Caixa Seguros Coordinator for Social Marketing, Alice Scartezini talked about the experience of Youth Expression, a social program that has been promoting health and entrepreneurship among young people from 18 to 29 years of age to reduce their exposure to violence, drugs and STD/AIDS. She cited research conducted by the program in partnership with the Ministry of Health to highlight the importance of sex education in Brazil. According to the survey, four in ten young Brazilians do not consider condom use an effective method in preventing pregnancy or sexually transmitted diseases (STDs) and 36% said they didn’t use a condom the last time they had intercourse. The research polled 1,208 young people between 18 and 29 years old in 15 states and the Federal District. "How can we talk about these issues that so many people don’t like to discuss: violence, rape, STDs? There a lot of problems, but also many solutions. The importance of this encounter is to learn about them and share them", she said.
Cape Verde – An archipelago of ten islands in the Atlantic Ocean, 640 km from the Senegalese coast, Cape Verde is a Portuguese-speaking African country. Of the 500,000 inhabitants, one third are young people between 10 and 24 years of age. Unlike many African countries, the prevalence of HIV/Aids is low: 0.52%, as opposed to up to 20% in many other African countries.
Cape Verde’s experience in preventive education was presented by Suzana Delgado, specialist in the Directorate General of Primary and Secondary Education of the Ministry of Education of Cape Verde. She explained that her country has opted for a Space for Information and Orientation (EIO) model. Using a peer education approach, EIO is a physical space inside the school run by the students themselves with support from parents, teachers and psychologists. The model is already operating in 16 schools. The goal is to make it universal across all 44 secondary schools in the country by 2016. "The spaces are managed by the students, who participate in all phases of planning. Peer education is one of the most successful learning strategies in Cape Verde", she said.
Fábio Meireles, Human Rights Coordinator of the Diversity Secretariat of the Ministry of Education of Brazil (Secadi-MEC), also took part in the discussions. Besides challenges such as overcoming illiteracy, raising education levels for over 15’s and the promotion of youth rights, Meireles highlighted the need to accelerate the implementation of education in human rights, gender and sexual diversity.

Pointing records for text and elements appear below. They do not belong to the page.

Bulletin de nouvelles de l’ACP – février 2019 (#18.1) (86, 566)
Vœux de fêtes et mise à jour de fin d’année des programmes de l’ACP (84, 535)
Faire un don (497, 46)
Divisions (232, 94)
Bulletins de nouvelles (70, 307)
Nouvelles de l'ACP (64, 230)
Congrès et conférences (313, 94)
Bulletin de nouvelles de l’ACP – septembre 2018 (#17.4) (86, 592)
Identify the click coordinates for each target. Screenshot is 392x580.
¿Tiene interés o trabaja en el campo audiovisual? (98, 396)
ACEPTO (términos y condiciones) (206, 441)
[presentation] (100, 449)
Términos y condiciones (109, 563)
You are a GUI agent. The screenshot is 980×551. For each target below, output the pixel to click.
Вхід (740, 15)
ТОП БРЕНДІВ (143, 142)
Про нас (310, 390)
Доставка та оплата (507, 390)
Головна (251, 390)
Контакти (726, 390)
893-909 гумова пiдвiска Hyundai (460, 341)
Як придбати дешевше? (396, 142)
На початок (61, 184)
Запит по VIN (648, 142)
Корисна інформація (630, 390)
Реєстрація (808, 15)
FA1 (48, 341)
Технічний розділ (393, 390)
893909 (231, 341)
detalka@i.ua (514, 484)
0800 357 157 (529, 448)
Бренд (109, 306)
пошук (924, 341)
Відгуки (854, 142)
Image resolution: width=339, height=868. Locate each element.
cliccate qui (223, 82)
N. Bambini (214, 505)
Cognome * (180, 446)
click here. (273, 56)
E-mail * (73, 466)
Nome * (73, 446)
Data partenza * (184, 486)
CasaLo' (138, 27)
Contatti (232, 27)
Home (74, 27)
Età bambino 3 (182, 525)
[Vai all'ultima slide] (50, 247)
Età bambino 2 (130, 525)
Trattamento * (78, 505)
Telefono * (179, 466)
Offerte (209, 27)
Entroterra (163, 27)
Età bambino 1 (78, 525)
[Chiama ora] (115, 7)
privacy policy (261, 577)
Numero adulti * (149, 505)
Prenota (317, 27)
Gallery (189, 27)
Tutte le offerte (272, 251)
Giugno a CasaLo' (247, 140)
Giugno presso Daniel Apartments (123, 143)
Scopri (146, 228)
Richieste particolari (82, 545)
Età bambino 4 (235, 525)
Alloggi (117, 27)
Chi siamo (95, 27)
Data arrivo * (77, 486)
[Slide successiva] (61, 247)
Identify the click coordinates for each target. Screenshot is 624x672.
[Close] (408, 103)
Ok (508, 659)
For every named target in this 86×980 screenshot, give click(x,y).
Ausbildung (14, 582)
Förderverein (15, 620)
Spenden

Exchange - The Brazil-Cape Verde Workshop: Educommunication and Education in Sexuality runs until October 2, when a plan of action to extend the exchange of experiences between the two countries will be presented. The encounter brings together young people from Cape Verde advocating good practice in sex education in schools and those of Ceilândia and Sobradinho 2, who have been recognized for their activities in community communication, health promotion and the reduction of youth violence.